Despite the high bar Judge Gergel set for causation issues, medical monitoring is another important claim we can assert for the PFAS MDL cases. We are awaiting health effect developments over time, as we do not have all the evidence given the newfound knowledge on this dangerous chemical. Judge Gergel, in the AFFF MFL, plans to address medical monitoring even before we get to the personal injury claims because he himself recognizes the science needs more time to develop. In Jack W. Leach, et al. v. E.I. du Pont de Nemours & Company (no. 01-C-608 W.Va., Wood County Circuit Court, filed 10 April 2002), part of the settlement which stemmed from the PFOA contamination of drinking water, provided for a medical monitoring program. There, The C8 Health Project was created, authorized, and funded as part of the settlement agreement in which data from medical monitoring was eventually used to link PFOA exposure to various injuries. In the AFFF MDL, we are doing the same by pursuing medical monitoring to see different health outcomes of those exposed over time. This in turn will give us evidence that we can use as a weapon in the fight to prove and establish actual causation.

 

[1] Notwithstanding Judge Gergel’s order, Dr. Roberts failed to provide dose-specific opinions in her supplemental report and Dr. Gale failed to submit a supplemental report altogether. See In re Lipitor Mktg., Sales Practices & Prods. Liab. Litig.(“In re Lipitor”), 174. F. Supp. 3d 911, 933 (D.S.C. 2016).

[2] Judge Gergel concluded that Dr. Singh’s opinion satisfied Daubert for two reasons. First, he agreed with plaintiffs that studies existed reporting a statistically significant increased risk of diabetes in patients taking 80 mg Lipitor. In re Lipitor, 174 F. Supp. 3d at 922. Second, he determined that Dr. Singh reliably applied the Bradford-Hill criteria to conclude that Lipitor caused diabetes at that dose.
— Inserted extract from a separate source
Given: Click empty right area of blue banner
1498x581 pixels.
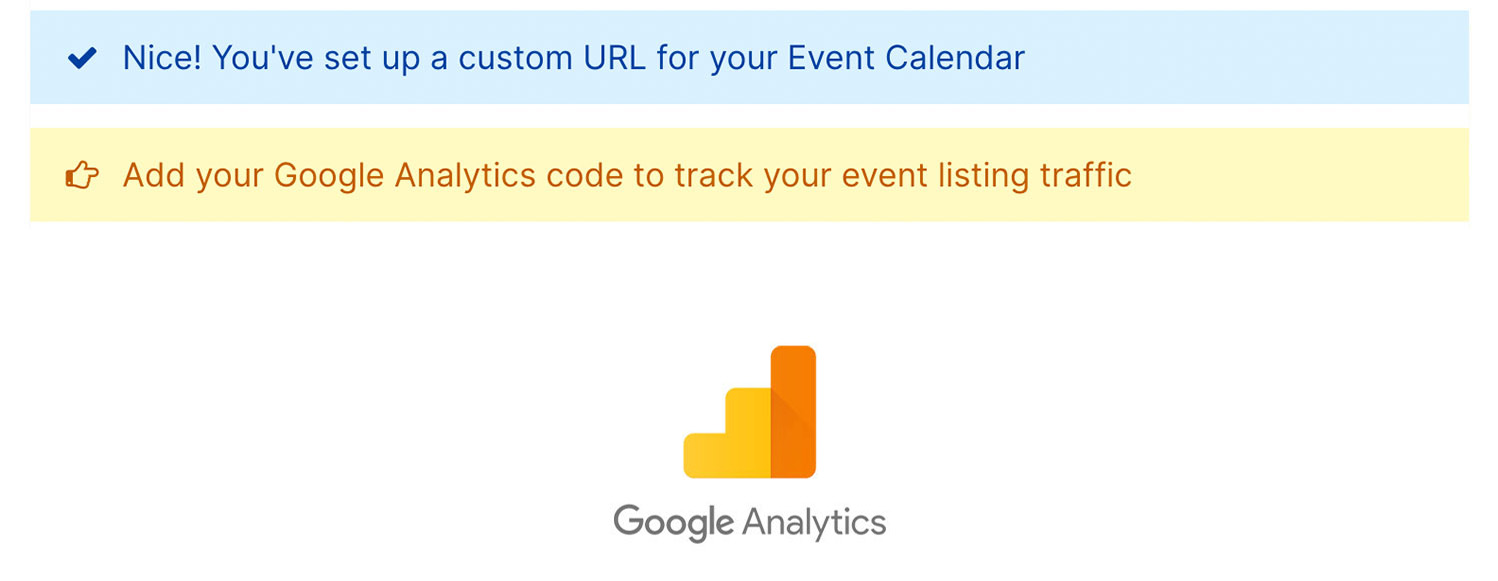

Id.

[3] Judge Gergel reasoned that a doubling of risk connoted a greater than 50% chance the substance caused the plaintiff’s injury, which was “the equivalent of the required legal burden of proof—a showing of causation by the preponderance of the evidence.” Daniels, 185 F. Supp 3d at 791; Hempstead, 150 F. Supp. 3d at 650.

[4] The court also singled out pharmaceutical cases as “lend[ing] themselves quite well to dosage analysis” because medications are “typically prescribed and consumed in measured and knowable quantities,” In re Lipitor, 892 F.3d at 639, a characteristic that does not apply in cases involving exposure to AFFF.